Transformers: KeyError in GLUE data tokenization with RoBERTA

Created on 17 Mar 2020 · 6Comments · Source: huggingface/transformers

🐛 Bug

I'm getting a KeyError here when using RoBERTa in examples/run_glue.py and trying to access 'token_type_ids' while preprocessing the data, maybe from this commit removing 'token_type_ids' from RoBERTa (and DistilBERT)?

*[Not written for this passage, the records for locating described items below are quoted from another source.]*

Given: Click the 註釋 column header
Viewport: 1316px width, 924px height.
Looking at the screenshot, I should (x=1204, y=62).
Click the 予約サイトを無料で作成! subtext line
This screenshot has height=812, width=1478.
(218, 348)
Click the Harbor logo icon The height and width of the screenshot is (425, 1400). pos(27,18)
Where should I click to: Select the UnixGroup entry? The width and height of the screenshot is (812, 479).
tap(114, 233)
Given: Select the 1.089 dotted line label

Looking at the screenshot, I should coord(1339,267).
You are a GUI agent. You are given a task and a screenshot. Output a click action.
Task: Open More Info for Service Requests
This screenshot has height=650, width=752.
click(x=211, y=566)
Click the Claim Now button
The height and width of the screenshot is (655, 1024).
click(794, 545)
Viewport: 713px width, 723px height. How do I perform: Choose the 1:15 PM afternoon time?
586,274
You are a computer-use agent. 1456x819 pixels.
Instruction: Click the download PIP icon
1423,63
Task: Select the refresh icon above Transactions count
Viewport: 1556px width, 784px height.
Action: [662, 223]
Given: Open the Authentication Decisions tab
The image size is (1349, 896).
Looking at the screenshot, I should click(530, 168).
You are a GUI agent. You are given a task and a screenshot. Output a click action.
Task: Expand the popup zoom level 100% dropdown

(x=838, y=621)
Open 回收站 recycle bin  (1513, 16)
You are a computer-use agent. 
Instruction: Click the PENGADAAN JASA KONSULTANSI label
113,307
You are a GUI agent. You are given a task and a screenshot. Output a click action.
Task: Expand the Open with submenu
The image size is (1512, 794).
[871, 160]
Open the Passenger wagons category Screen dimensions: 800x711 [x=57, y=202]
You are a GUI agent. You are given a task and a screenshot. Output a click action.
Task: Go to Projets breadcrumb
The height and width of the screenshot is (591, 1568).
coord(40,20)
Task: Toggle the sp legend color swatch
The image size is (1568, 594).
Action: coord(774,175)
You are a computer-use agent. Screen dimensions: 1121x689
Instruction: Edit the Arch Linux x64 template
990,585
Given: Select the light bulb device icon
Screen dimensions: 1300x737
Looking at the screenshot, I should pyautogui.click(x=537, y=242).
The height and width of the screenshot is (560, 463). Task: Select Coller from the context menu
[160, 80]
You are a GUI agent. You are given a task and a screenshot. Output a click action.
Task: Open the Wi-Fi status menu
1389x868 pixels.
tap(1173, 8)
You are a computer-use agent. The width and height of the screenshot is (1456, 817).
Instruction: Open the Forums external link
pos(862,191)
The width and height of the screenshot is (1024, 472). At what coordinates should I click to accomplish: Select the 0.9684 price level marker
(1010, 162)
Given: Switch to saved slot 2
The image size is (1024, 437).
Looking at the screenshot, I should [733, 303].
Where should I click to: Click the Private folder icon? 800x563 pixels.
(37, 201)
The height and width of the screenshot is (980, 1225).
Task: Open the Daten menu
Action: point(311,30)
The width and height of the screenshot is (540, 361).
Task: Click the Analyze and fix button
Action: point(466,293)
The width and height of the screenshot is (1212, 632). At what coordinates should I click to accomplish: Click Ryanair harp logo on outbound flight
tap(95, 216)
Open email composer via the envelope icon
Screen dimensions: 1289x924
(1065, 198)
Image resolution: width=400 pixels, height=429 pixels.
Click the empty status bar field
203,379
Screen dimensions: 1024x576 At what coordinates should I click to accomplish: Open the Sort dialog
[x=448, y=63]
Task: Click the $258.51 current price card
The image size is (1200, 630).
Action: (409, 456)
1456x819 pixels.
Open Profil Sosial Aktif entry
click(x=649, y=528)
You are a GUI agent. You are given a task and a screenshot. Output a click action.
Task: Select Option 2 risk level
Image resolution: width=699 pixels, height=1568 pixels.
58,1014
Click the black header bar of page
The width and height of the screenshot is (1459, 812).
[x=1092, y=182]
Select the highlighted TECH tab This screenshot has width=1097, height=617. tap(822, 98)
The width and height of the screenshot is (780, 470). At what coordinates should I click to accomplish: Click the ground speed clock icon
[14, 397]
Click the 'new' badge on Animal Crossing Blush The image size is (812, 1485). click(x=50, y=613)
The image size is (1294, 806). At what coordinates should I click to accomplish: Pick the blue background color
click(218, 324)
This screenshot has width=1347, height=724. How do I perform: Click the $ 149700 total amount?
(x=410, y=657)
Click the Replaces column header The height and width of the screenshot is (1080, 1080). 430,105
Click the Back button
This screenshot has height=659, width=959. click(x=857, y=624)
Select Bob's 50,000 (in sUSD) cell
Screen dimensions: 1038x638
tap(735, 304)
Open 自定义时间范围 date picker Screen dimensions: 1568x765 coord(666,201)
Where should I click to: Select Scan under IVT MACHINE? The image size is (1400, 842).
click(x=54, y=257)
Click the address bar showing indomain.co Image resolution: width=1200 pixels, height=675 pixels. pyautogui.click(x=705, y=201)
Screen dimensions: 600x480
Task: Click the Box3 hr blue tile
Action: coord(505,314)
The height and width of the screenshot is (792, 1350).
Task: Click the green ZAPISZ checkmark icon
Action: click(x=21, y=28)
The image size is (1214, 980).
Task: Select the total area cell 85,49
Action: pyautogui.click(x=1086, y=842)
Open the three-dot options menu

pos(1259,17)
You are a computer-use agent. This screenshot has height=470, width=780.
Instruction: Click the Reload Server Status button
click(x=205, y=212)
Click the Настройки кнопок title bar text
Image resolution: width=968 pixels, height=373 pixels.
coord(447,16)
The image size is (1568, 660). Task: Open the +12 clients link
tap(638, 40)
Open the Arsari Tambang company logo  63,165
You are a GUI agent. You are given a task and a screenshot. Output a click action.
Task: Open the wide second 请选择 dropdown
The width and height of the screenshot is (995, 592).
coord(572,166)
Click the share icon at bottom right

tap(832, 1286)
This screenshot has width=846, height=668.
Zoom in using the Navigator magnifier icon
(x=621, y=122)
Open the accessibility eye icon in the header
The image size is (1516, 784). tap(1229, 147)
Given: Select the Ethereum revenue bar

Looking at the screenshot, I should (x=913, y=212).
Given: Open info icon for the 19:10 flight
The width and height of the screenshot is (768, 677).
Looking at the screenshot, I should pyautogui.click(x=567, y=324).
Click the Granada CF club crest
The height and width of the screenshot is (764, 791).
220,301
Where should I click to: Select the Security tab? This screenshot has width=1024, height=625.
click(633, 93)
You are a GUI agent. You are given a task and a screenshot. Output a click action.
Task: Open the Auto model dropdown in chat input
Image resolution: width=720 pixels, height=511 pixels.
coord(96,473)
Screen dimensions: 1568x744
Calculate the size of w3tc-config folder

I get the error when fine-tuning RoBERTa on CoLA and RTE. I haven't tried other tasks, but I think you'd get the same error.
I don't get the error when fine-tuning XLNet (presumably, since XLNet does use 'token_type_ids'), and I don't get the error when I do pip install transformers instead of pip install . (which I think means the issue is coming from a recent commit).

Here's the full error message:

03/17/2020 11:53:58 - INFO - transformers.data.processors.glue -   Writing example 0/13997
Traceback (most recent call last):
  File "examples/run_glue.py", line 731, in <module>
    main()
  File "examples/run_glue.py", line 679, in main
    train_dataset = load_and_cache_examples(args, args.task_name, tokenizer, evaluate=False)
  File "examples/run_glue.py", line 419, in load_and_cache_examples
    pad_token_segment_id=4 if args.model_type in ["xlnet"] else 0,
  File "/home/ejp416/cmv/transformers/src/transformers/data/processors/glue.py", line 94, in glue_convert_examples_to_features
    input_ids, token_type_ids = inputs["input_ids"], inputs["token_type_ids"]
KeyError: 'token_type_ids'

Information

Model I am using (Bert, XLNet ...): RoBERTa. I think DistilBERT may run into the same issue as well.

Language I am using the model on (English, Chinese ...): English

The problem arises when using:

[x] the official example scripts: (give details below)
[ ] my own modified scripts: (give details below)

I've made slight modifications to the training loop in the official examples/run_glue.py, but I did not touch the data pre-processing, which is where the error occurs (before any training).

The tasks I am working on is:

[x] an official GLUE/SQUaD task: (give the name)
[ ] my own task or dataset: (give details below)

I've run into the error on CoLA and RTE, though I think the error should happen on all GLUE tasks.

To reproduce

Steps to reproduce the behavior:

Install transformers using the latest clone (use pip install . not pip install transformers)
Download the RTE data (e.g., into data/RTE using the GLUE download scripts in this repo)
Run a command to train RoBERTa (base or large). I'm using:

python examples/run_glue.py --model_type roberta --model_name_or_path roberta-base --output_dir models/debug --task_name rte --do_train --evaluate_during_training --data_dir data/RTE --max_seq_length 32 --max_grad_norm inf --adam_epsilon 1e-6 --adam_beta_2 0.98 --weight_decay 0.1 --logging_steps 874 --save_steps 874 --num_train_epochs 10 --warmup_steps 874 --per_gpu_train_batch_size 1 --per_gpu_eval_batch_size 2 --learning_rate 1e-5 --seed 12 --gradient_accumulation_steps 16 --overwrite_output_dir

Expected behavior

load_and_cache_examples (and specifically, the call to convert_examples_to_features) in examples/run_glue.py should run without error, to load, preprocess, and tokenize the dataset.

Environment info

transformers version: 2.5.1
Platform: Linux-3.10.0-1062.12.1.el7.x86_64-x86_64-with-centos-7.7.1908-Core
Python version: 3.7.6
PyTorch version (GPU?): 1.4.0 (True)
Tensorflow version (GPU?): not installed (NA)
Using GPU in script?: Error happens with both GPU and CPU
Using distributed or parallel set-up in script?: No

Source

ethanjperez

👍1

Most helpful comment

I also have this issue when i run run_multiple_choice.py in RACE data with RoBERTA.

nielingyun on 17 Mar 2020

👍4

All 6 comments

I also have this issue when i run run_multiple_choice.py in RACE data with RoBERTA.

nielingyun on 17 Mar 2020

👍4

I get the same error when I try to fine-tune Squad

orena1 on 19 Mar 2020

👍2

Tagging @LysandreJik

ethanjperez on 23 Mar 2020

I also have this issue when i run run_multiple_choice.py in RACE data with RoBERTA.

Same here. Any solution?

ghost on 25 Mar 2020

@nielingyun @orena1 @Onur90 maybe try pulling again from the latest version of the repo and see if it works? The error went away after I pulled recently, not sure if that fixed it or something else I did - let me know if that worked

ethanjperez on 25 Mar 2020

👍1

@ethanjperez by latest version you mean latest commit or the latest release (v2.6.0)? It is still not working with the latest commit.